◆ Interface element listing
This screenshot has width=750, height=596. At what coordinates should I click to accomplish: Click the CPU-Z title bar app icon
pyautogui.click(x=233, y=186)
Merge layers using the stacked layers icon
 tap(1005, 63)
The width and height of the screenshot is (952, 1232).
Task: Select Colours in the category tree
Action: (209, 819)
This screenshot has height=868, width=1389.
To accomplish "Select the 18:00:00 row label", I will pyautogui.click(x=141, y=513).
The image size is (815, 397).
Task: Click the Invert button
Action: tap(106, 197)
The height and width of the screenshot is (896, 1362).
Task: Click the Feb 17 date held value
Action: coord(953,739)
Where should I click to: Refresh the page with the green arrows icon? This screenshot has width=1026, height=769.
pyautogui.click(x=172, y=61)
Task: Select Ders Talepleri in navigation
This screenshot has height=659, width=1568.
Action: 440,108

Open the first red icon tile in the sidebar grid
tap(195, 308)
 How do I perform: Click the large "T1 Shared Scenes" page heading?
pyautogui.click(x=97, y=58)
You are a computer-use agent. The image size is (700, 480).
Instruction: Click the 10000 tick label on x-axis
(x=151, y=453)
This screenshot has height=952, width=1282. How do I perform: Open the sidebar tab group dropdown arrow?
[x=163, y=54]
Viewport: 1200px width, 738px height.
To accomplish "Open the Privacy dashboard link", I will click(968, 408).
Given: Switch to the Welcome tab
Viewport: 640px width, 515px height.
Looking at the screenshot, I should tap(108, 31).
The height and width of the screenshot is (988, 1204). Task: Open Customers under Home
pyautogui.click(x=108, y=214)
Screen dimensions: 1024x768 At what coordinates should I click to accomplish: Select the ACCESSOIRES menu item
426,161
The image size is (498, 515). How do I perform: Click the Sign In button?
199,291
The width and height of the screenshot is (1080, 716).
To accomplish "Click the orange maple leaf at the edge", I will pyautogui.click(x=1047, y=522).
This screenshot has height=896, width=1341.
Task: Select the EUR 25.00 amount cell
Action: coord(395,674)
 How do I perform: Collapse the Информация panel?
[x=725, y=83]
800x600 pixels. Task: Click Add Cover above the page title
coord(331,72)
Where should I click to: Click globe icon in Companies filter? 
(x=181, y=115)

◆ Given problem
Rewrite the listing with every "Where should I click to" changed to "Which point should I click to", keeping all other text the same.

◆ Solution to the exercise
This screenshot has width=750, height=596. At what coordinates should I click to accomplish: Click the CPU-Z title bar app icon
pyautogui.click(x=233, y=186)
Merge layers using the stacked layers icon
 tap(1005, 63)
The width and height of the screenshot is (952, 1232).
Task: Select Colours in the category tree
Action: (209, 819)
This screenshot has height=868, width=1389.
To accomplish "Select the 18:00:00 row label", I will pyautogui.click(x=141, y=513).
The image size is (815, 397).
Task: Click the Invert button
Action: tap(106, 197)
The height and width of the screenshot is (896, 1362).
Task: Click the Feb 17 date held value
Action: coord(953,739)
Which point should I click to: Refresh the page with the green arrows icon? This screenshot has width=1026, height=769.
pyautogui.click(x=172, y=61)
Task: Select Ders Talepleri in navigation
This screenshot has height=659, width=1568.
Action: 440,108

Open the first red icon tile in the sidebar grid
tap(195, 308)
 How do I perform: Click the large "T1 Shared Scenes" page heading?
pyautogui.click(x=97, y=58)
You are a computer-use agent. The image size is (700, 480).
Instruction: Click the 10000 tick label on x-axis
(x=151, y=453)
This screenshot has height=952, width=1282. How do I perform: Open the sidebar tab group dropdown arrow?
[x=163, y=54]
Viewport: 1200px width, 738px height.
To accomplish "Open the Privacy dashboard link", I will click(968, 408).
Given: Switch to the Welcome tab
Viewport: 640px width, 515px height.
Looking at the screenshot, I should tap(108, 31).
The height and width of the screenshot is (988, 1204). Task: Open Customers under Home
pyautogui.click(x=108, y=214)
Screen dimensions: 1024x768 At what coordinates should I click to accomplish: Select the ACCESSOIRES menu item
426,161
The image size is (498, 515). How do I perform: Click the Sign In button?
199,291
The width and height of the screenshot is (1080, 716).
To accomplish "Click the orange maple leaf at the edge", I will pyautogui.click(x=1047, y=522).
This screenshot has height=896, width=1341.
Task: Select the EUR 25.00 amount cell
Action: coord(395,674)
 How do I perform: Collapse the Информация panel?
[x=725, y=83]
800x600 pixels. Task: Click Add Cover above the page title
coord(331,72)
Which point should I click to: Click globe icon in Companies filter? 
(x=181, y=115)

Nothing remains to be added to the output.